Job a: In the image reader description, set down word for word the part that opens with "Detailed Description" and closes with "the front side.".

* * * * *

Detailed Description

Hereinafter, the first and second embodiments will be described in detail with reference to the accompanying drawings.

First embodiment

As shown in fig. 1, an image reading apparatus 1 according to the first embodiment is one example of a sheet conveying apparatus. In fig. 1, the side of the image reading apparatus 1 provided with the operation panel 8P is defined as a front side, and the other side and front, rear, left, right, up, and down directions are defined when the image reading apparatus 1 is viewed from the front side.

Overall structure

As shown in fig. 1 to 5, the image reading apparatus 1 includes a main body 8, an opening-and-closing member 9, an image forming unit 5, a reading unit 3, a conveyor 4, a supply sheet support 91, and a discharge sheet support 95 (as one example of a first discharge sheet support). The body 8 is formed like a flat box. As shown in fig. 1, the front surface of the main body 8 is provided with an operation panel 8P in the form of a touch screen, for example.

As shown in fig. 2, the image forming unit 5 is disposed at a lower portion of the main body 8. The image forming unit 5 performs ink ejection or laser recording to form an image on a sheet. The reading unit 3 is disposed at an upper portion of the main body 8. The reading unit 3 reads an image formed on a document. As shown in fig. 2 to 5, the conveyor 4, the supply sheet support 91, and the discharge sheet support 95 are provided on the opening and closing member 9. As shown in fig. 2 and 4, the supply sheet support 91 can support a plurality of sheets SH. The conveyor 4 conveys each sheet SH from the supply sheet support 91 along the conveying path P1. The reading unit 3 reads an image formed on the conveyed sheet SH. After the image reading, the sheet SH is discharged onto the discharged sheet support 95 by the conveyor 4.

As shown in fig. 4, a first platen glass 41 and a second platen glass 42 are provided on the upper surface of the main body 8. The upper surface of the first platen glass 41 serves as a document supporting surface 41A. When the reading unit 3 reads an image formed on a still document, the document supporting surface 41A supports a lower surface of the document. Examples of documents include sheets such as paper, OHP sheets, and books. The second platen glass 42 is located on the left of the first platen glass 41 and elongated in the front-rear direction. The upper surface of the second platen glass 42 serves as a reading surface 42A. When the reading unit 3 reads the sheets SH conveyed one by the conveyor 4, the reading surface 42A supports and guides the lower surface of the corresponding sheet SH.

* * * * *

Job b: From the records below, return each line that contains the word "arrow".

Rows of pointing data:
* * * * *

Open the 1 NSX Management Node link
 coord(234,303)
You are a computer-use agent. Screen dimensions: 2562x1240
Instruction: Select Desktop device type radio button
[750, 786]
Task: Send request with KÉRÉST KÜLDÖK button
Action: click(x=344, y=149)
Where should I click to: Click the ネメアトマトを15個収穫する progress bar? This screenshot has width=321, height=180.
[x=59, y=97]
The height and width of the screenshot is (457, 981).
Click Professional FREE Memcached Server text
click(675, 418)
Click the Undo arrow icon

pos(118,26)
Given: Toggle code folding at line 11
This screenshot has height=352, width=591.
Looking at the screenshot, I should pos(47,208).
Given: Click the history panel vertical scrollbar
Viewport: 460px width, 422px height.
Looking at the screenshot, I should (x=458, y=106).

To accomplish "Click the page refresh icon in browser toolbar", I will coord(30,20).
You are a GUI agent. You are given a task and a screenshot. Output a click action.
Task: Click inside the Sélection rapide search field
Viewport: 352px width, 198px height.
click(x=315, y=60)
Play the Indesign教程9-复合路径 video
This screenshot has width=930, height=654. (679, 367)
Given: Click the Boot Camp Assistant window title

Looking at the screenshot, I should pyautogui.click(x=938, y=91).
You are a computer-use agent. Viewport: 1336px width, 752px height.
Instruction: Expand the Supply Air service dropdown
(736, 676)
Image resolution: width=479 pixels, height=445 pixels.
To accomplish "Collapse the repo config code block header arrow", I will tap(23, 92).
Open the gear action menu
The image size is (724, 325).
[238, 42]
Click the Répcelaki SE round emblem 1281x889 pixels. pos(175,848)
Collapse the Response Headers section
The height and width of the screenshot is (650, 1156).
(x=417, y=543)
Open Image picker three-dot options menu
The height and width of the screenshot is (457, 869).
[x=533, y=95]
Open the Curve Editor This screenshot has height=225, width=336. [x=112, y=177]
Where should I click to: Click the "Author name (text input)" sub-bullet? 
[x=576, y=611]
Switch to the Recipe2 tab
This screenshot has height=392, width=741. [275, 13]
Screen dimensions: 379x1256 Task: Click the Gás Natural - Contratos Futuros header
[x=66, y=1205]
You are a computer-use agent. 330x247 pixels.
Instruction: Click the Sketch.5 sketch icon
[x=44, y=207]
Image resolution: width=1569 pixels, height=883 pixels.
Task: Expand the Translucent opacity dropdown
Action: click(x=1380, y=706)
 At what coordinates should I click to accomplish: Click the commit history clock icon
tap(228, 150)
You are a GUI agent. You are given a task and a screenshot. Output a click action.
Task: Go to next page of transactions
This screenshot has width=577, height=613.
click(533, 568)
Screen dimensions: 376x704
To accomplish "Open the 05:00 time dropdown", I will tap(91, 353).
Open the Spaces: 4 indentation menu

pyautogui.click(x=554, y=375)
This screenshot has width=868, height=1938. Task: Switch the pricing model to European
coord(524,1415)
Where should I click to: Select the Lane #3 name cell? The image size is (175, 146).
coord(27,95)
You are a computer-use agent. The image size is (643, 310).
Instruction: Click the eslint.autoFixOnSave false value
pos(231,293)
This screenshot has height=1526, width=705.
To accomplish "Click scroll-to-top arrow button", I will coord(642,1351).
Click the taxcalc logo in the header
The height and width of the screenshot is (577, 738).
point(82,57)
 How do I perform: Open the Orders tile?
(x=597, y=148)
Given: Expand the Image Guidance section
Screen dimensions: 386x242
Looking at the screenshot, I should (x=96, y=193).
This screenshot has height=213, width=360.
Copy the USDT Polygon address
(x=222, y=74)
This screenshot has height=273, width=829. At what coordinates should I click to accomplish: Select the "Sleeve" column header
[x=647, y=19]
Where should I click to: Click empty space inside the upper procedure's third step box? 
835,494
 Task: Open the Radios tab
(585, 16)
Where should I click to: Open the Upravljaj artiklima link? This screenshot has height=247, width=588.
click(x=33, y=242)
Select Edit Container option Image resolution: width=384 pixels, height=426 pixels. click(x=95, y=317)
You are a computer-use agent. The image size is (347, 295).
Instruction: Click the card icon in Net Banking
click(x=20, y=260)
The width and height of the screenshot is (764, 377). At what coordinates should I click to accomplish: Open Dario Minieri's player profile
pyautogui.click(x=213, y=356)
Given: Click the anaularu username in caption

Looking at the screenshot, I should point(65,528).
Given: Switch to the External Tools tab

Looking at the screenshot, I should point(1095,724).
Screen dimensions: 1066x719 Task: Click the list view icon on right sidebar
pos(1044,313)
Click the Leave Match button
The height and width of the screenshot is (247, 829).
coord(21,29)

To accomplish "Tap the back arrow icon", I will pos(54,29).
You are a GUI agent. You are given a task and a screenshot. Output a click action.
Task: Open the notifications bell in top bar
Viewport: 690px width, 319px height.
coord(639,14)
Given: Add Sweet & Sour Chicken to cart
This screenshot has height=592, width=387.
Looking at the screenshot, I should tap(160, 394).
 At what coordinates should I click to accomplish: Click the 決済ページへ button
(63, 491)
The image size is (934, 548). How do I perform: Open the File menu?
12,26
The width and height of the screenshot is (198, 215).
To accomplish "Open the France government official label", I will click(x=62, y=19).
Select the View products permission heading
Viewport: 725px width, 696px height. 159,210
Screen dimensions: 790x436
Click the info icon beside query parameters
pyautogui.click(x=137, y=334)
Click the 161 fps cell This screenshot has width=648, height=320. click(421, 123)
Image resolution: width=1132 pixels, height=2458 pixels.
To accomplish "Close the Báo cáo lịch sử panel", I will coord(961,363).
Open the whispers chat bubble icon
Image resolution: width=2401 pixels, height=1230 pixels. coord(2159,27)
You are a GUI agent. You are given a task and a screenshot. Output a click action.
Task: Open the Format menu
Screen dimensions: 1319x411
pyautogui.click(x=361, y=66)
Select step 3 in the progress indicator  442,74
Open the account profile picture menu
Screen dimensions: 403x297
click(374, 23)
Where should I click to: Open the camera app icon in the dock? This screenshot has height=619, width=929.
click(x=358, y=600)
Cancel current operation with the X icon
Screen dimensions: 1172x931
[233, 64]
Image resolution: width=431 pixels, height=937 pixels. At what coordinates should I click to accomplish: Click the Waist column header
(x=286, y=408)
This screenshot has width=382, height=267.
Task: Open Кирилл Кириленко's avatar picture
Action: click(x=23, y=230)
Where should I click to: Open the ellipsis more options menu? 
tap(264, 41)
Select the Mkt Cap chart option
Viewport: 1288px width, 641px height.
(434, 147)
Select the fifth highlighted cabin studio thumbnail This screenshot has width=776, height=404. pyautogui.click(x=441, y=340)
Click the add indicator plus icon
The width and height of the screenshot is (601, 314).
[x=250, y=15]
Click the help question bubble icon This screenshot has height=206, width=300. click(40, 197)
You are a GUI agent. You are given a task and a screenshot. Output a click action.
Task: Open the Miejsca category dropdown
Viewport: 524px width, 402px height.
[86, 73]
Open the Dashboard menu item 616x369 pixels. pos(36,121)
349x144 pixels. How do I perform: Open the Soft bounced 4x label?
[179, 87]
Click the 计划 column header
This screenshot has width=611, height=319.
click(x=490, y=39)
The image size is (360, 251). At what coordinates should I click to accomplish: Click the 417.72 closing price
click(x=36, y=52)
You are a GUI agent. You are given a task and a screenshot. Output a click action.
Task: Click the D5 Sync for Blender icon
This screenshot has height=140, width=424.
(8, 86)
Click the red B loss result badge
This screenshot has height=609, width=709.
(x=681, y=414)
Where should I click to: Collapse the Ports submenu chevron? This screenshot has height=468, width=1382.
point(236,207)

* * * * *

Full output a:
Detailed Description

Hereinafter, the first and second embodiments will be described in detail with reference to the accompanying drawings.

First embodiment

As shown in fig. 1, an image reading apparatus 1 according to the first embodiment is one example of a sheet conveying apparatus. In fig. 1, the side of the image reading apparatus 1 provided with the operation panel 8P is defined as a front side, and the other side and front, rear, left, right, up, and down directions are defined when the image reading apparatus 1 is viewed from the front side.

Full output b:
Click the Undo arrow icon
To accomplish "Collapse the repo config code block header arrow", I will tap(23, 92).
To accomplish "Click scroll-to-top arrow button", I will coord(642,1351).
To accomplish "Tap the back arrow icon", I will pos(54,29).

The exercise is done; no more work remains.